Source data =
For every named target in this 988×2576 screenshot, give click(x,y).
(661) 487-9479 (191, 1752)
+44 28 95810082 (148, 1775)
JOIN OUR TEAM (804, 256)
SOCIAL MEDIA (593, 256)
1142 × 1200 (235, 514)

Task goal =
The data above needs retyping. Reproduce each line exactly.

Expected answer =
For every named target in this 988×2576 screenshot, give click(x,y).
(661) 487-9479 (191, 1752)
+44 28 95810082 (148, 1775)
JOIN OUR TEAM (804, 256)
SOCIAL MEDIA (593, 256)
1142 × 1200 (235, 514)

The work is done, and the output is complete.